A bee colony can descend into chaos when the queen bee dies, and the worker bees will abandon their usual habits in pursuit of pleasure.
The absence of the queen bee leads the worker bees to forfeit their usual role of controlling the reproductive behavior of the entire colony, making them vulnerable to attacks from parasitic bees from other colonies.
At least the worker bees die in the bliss of this chaos. Before the entire colony disbands, the worker bees will mate excessively in an effort to produce one final generation of male bees to ensure the continuation of their lineage.
Professor Benjamin Oldroyd at the University of Sydney, Australia, and his Thai collaborators investigated what occurs when a colony of Asian honeybees (Apis florea) loses its leader.
They found that the number of foreign (parasitic) worker bees doubled. Nearly half of these parasitic bees had active ovaries, compared to one-fifth of the native worker bees.
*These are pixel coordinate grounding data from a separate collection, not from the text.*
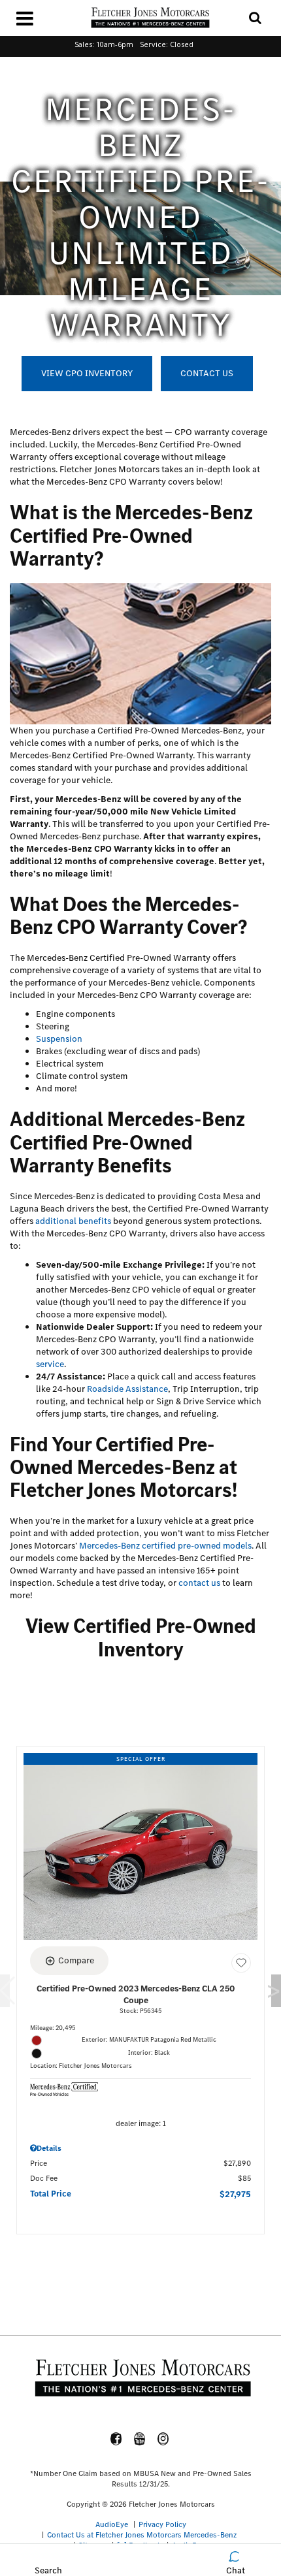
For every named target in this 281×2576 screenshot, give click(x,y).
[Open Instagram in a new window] (163, 2439)
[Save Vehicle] (241, 1962)
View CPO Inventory (87, 373)
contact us (199, 1583)
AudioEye (111, 2524)
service (50, 1364)
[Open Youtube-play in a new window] (140, 2439)
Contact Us (206, 373)
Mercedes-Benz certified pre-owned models (165, 1545)
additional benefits (73, 1221)
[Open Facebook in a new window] (116, 2439)
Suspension (59, 1039)
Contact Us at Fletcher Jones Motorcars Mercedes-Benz (142, 2535)
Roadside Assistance (127, 1389)
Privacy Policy (162, 2524)
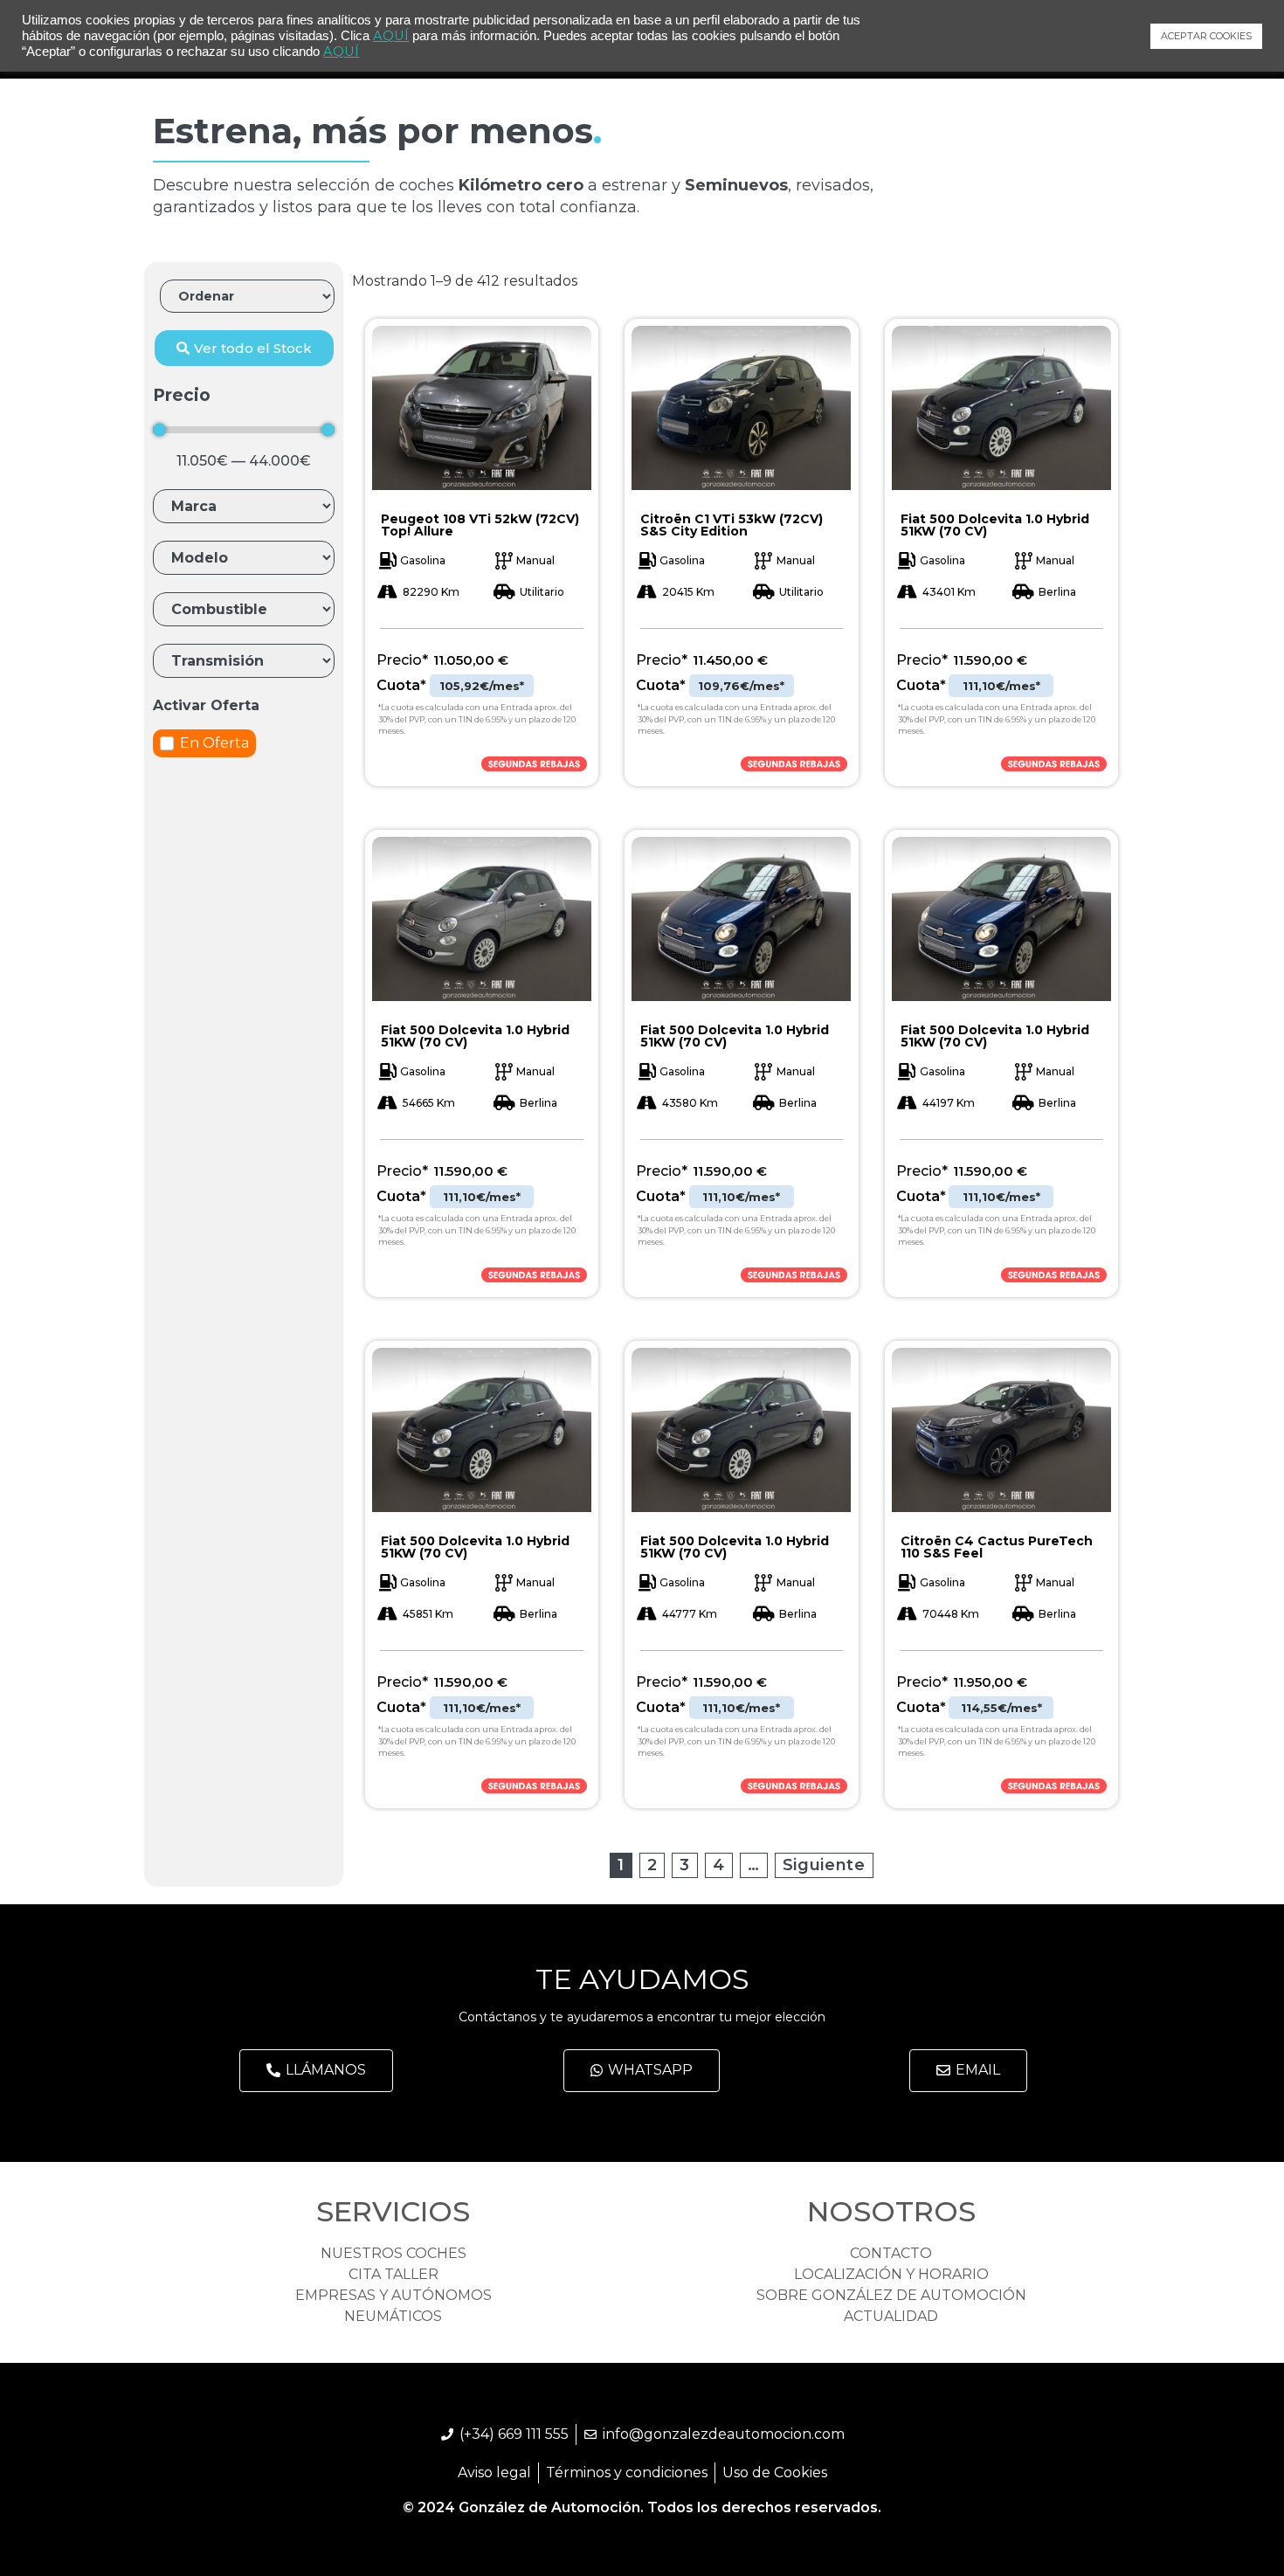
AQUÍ (391, 36)
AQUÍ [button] (341, 51)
“Controlling the worker bees is essential to maintain reproductive balance and protect the colony from parasitic bees from other hives. However, in order to ensure lineage continuation when the queen bee dies, they are compelled to abandon their control role to lay their own eggs,” Oldroyd stated.
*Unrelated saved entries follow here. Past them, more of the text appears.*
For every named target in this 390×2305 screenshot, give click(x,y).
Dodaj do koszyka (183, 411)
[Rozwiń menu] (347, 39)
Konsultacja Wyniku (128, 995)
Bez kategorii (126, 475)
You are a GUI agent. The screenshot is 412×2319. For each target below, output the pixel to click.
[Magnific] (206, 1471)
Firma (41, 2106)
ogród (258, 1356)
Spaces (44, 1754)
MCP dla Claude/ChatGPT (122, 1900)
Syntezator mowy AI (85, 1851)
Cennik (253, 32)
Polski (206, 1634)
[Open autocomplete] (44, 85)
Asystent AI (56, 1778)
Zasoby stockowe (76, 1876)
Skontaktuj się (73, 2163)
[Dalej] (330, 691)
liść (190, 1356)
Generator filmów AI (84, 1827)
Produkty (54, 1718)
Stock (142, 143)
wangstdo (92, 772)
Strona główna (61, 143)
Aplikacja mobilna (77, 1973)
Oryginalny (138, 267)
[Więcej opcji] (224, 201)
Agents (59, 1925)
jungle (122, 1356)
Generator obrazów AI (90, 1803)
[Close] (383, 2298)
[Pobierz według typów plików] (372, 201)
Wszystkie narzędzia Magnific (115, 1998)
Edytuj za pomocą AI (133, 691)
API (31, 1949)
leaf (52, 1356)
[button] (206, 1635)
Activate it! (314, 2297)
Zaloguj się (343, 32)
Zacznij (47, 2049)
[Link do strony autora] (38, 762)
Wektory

The control policy in bees, discovered in 1989, means that if worker bees start laying eggs, their eggs will be eaten. But worker bees without a queen face the risk of extinction if they do not produce a new queen from one of their sisters or produce a final brood of male bees to mate with another queen.
“The research results indicate that each bee colony is a complex, balanced society that only functions effectively under the control policy of worker behavior. Once that policy is removed, the colony collapses,” Oldroyd explained.